Now, I like Elton John (I’ll confess it) and I even quite like that song of his Mona Lisas and Mad Hatters, which I understand he performed at the event. But it exists in an entirely different universe of lightness and sentimentality and unreality, as compared to the universe that was made manifest on September 11th, 2001. Seeing how that kind of thing appealed to so many people underscored for me the fact that our collective way of “dealing with” the attacks was no longer collective. It was by no means the first moment that I began to apprehend that fact, of-course. That may have been more around the time I went down to New York City’s Union Square and the Village a couple of days after the massacre — while the bodies were still burning and the smell was everywhere — and saw all the anti-war messages, directed at ourselves.

In a similar way, the yearly memorials on September 11th, like this year’s, inspire mixed feelings in my soul. It is absolutely right to honor the dead, and to recognize the heroes. Yet, everytime I hear the word “tragedy” coming after “September 11th,” it burns me, and too much of the memorializing seems caught up in that notion of mourning the tragedy as opposed to remembering the attacks. People in the street in New York were being interviewed on morning television today. My wife and I both noticed that among the remarks that were broadcast, there was a lot said about remembering and being sad, but no one said anything about their desire to see the enemy who perpetrated the attacks defeated. I know I’m very far from the only one who feels this way, but regardless, the media coverage of the memorial is very much slanted towards the idea that a lot of people died that day, as distinct from the fact that a lot of people were killed that day.

There is a moment of silence at 8:46, and then another at 9:03, to mark the moments that the airplanes hit the towers, like you might commemorate the timing of great earth tremors that took countless lives. But those weren’t earthquakes; those were missiles deliberately flown into the buildings by Islamic jihadists who considered that they were achieving something glorious and holy. Commemorating these moments is painfully close, it seems to me, to glorifying the mechanics of their operation. I know that’s not the intent. But six years later, I still can’t see it as the right thing to do.

Six years later, it still seems to me that it falls to us — those who didn’t lose loved ones — to remember the attacks in order that we remember the need to defeat the enemy who perpetrated them, and the enemy who is eager to perpetrate more.

The songs from the “Concert for New York City” don’t fit the bill for me, no more than they did back then. Something different is needed. Although this is a Bob Dylan-oriented website, and his songs certainly exist for me on a deep and timeless level, they’re not what I’m looking for today either. Not when compared to this other timeless song: From the National Cathedral, on Friday, September 14, 2001, the United States Navy Band “Sea Chanters” chorus and the congregation there gathered, singing The Battle Hymn of the Republic.

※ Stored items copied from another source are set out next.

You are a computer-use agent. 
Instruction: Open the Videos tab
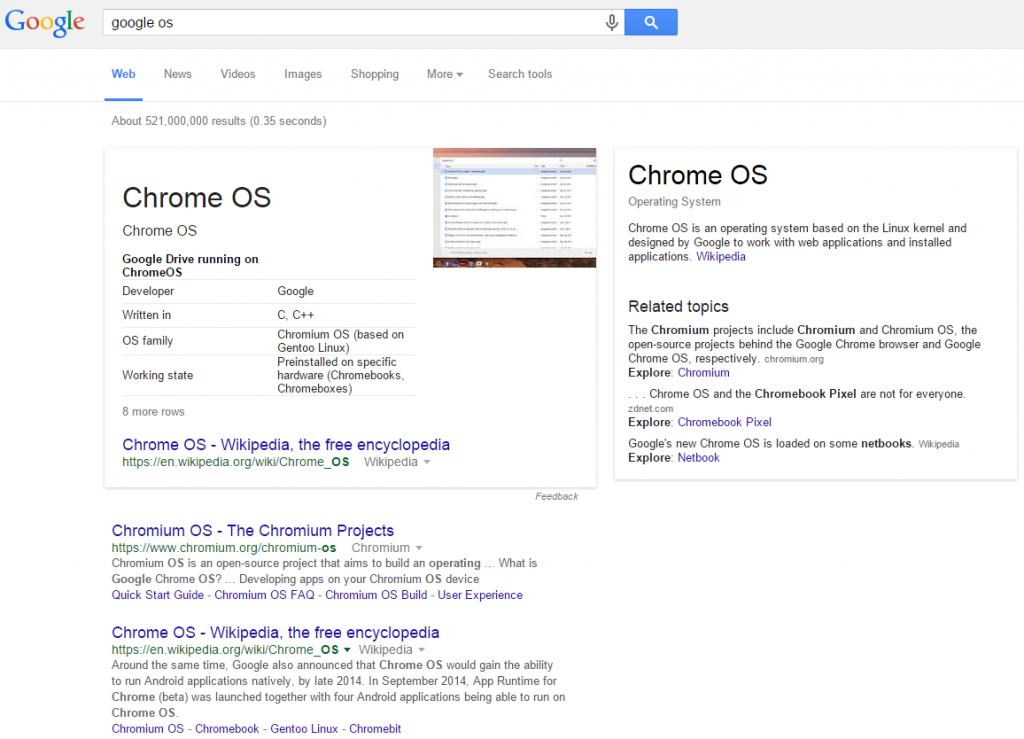tap(238, 74)
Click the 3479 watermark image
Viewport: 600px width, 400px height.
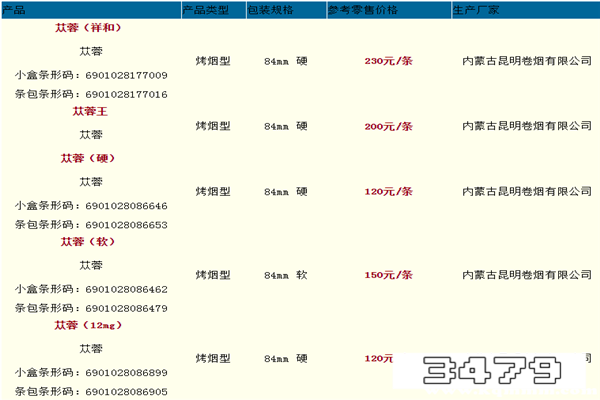tap(490, 371)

Click here to go directly to YouTube or play below.

I have seen Him in the watch fires of a hundred circling camps
They have builded Him an altar in the evening dews and damps;
I can read His righteous sentence by the dim and flaring lamps;
His day is marching on.

Also check out Michelle Malkin today: 9/11 Remembrance and resistance, as well as Jihad Watch, Mark Steyn, Little Green Footballs and Hot Air.

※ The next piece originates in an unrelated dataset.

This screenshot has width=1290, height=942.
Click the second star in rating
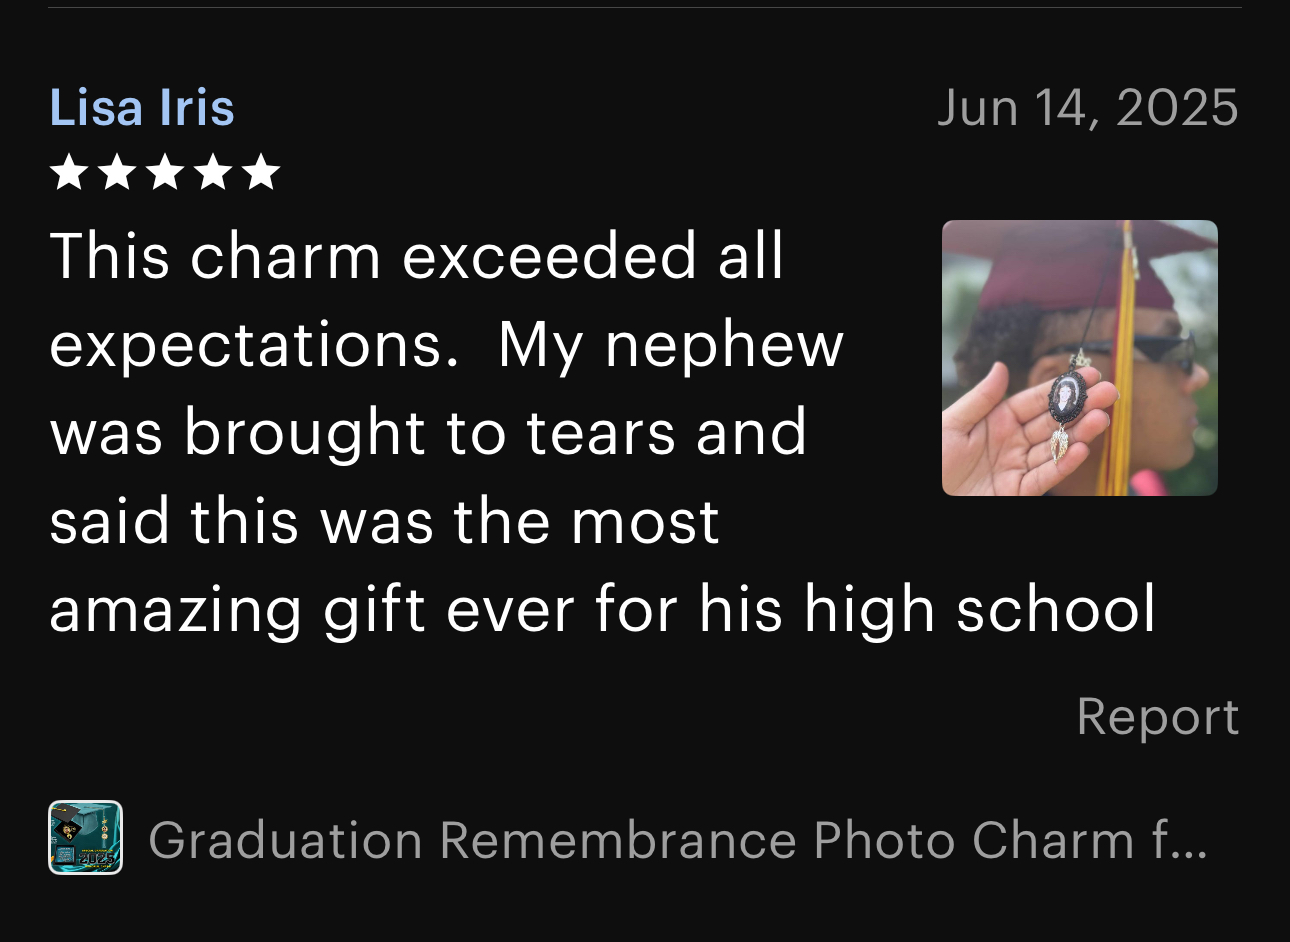[x=117, y=172]

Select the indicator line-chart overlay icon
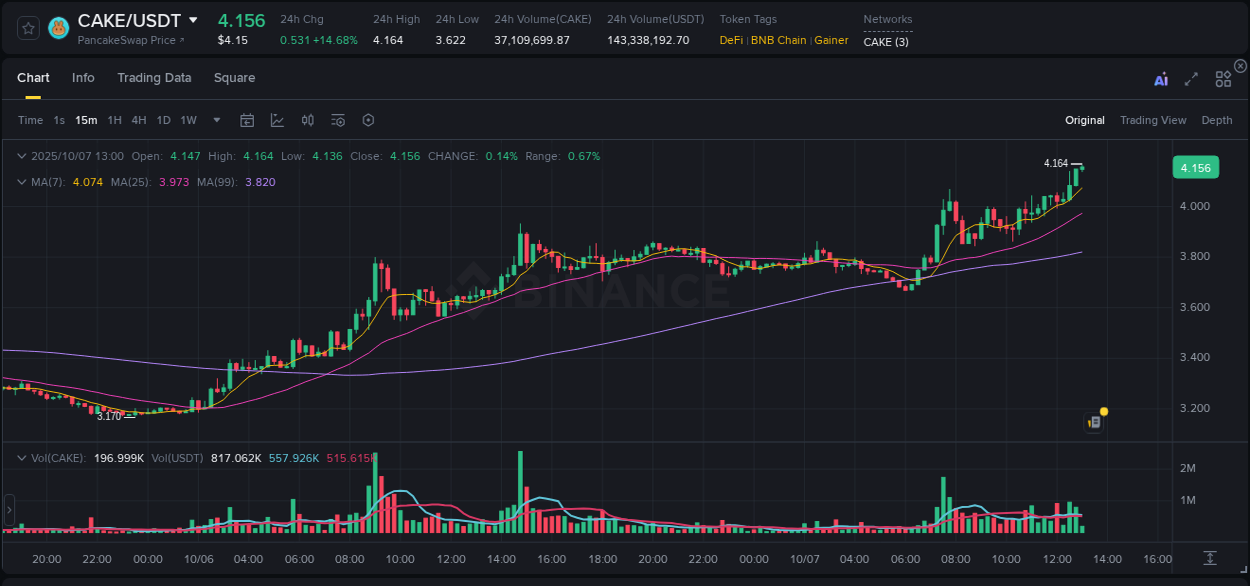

Addendum 9/12/2007: Thanks to Sean S. for the e-mail:

I can’t say I disagree with the general thrust of your post concerning the Concert for New York, but there was at least one song that was appropriate. The concert was a benefit for the Police and Firefighters who had lost their lives, and for their surviving brothers and sisters. Keith Richards and Mick Jagger (I don’t recall the other Stones being there) sang ‘Salt of the Earth’ from Beggar’s Banquet. When Keith stepped to the mike and crooned “Let’s drink to the hard working people” it was perfect.